- Problem to solve -
After finding the line with "Select the projet21.py editor tab" in the data below, set down exactly each line through the one with "This screenshot has width=1447, height=953.", inclusive, and stop there.
Task input: Begin
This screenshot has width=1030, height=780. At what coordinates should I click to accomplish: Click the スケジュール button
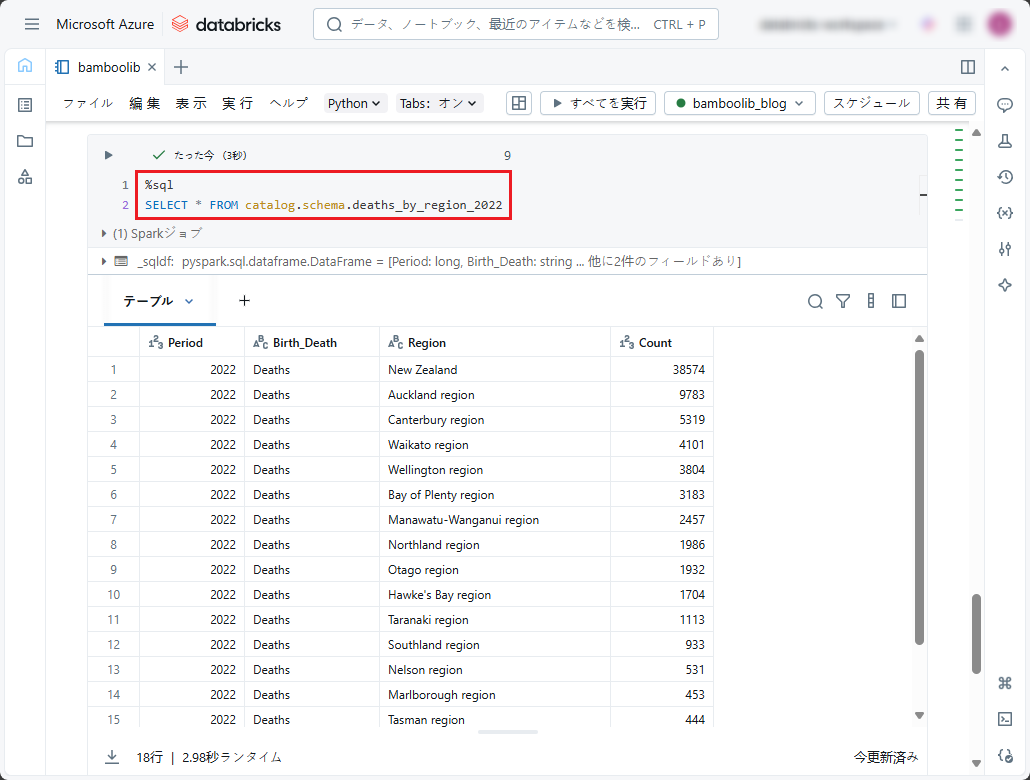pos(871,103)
Task input: End
Task input: Begin
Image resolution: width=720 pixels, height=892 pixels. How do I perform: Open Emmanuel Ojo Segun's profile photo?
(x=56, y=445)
Task input: End
Task input: Begin
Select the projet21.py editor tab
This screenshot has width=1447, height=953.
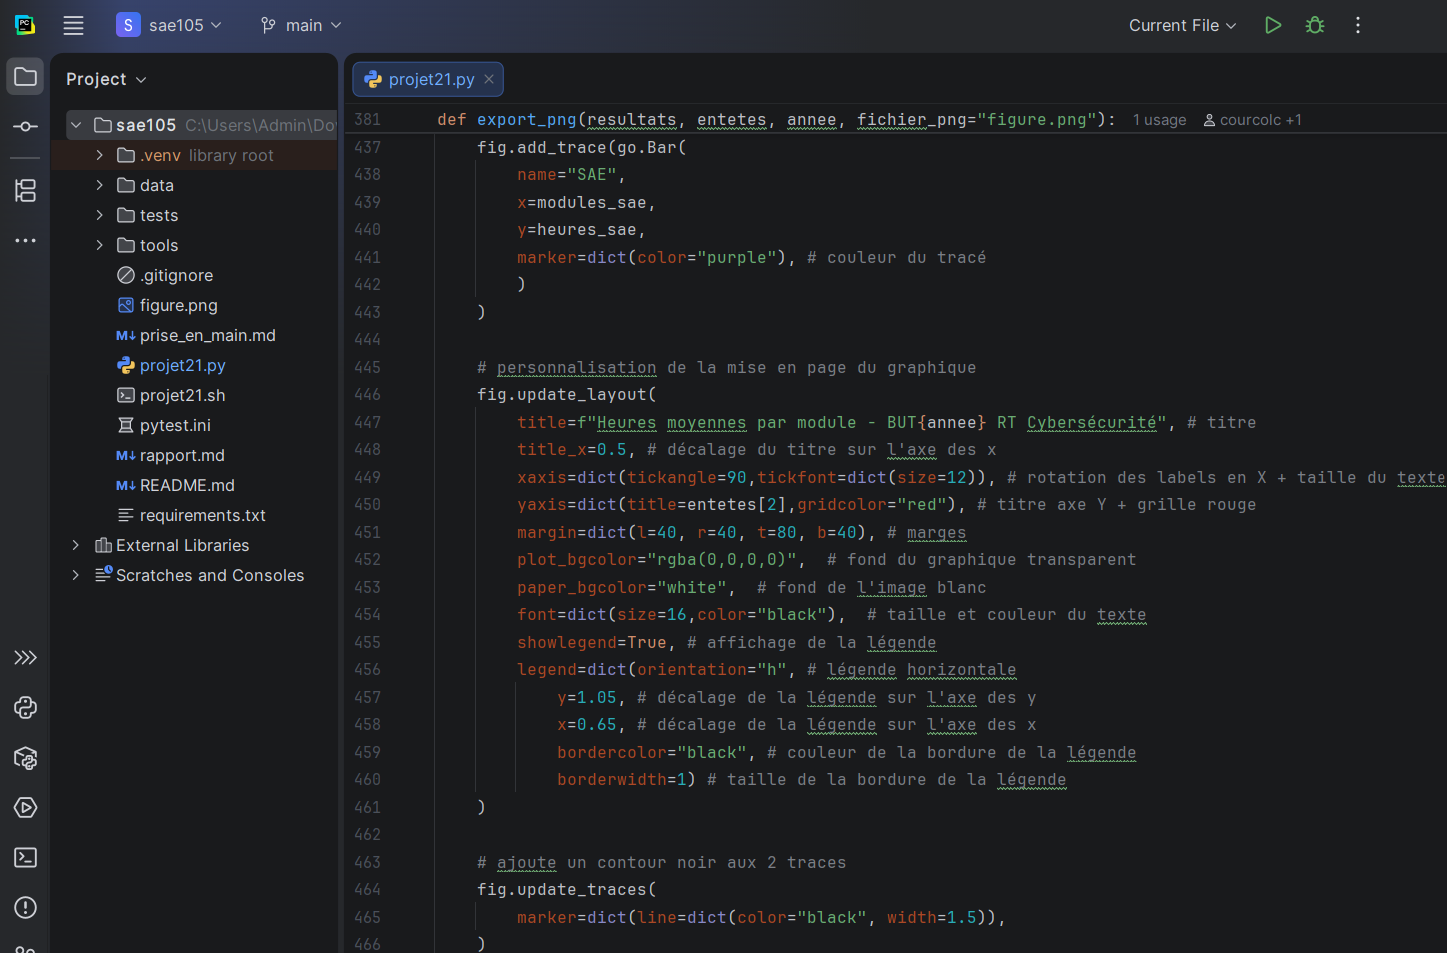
Task input: End
- Answer to this task -
Select the projet21.py editor tab
This screenshot has width=1447, height=953.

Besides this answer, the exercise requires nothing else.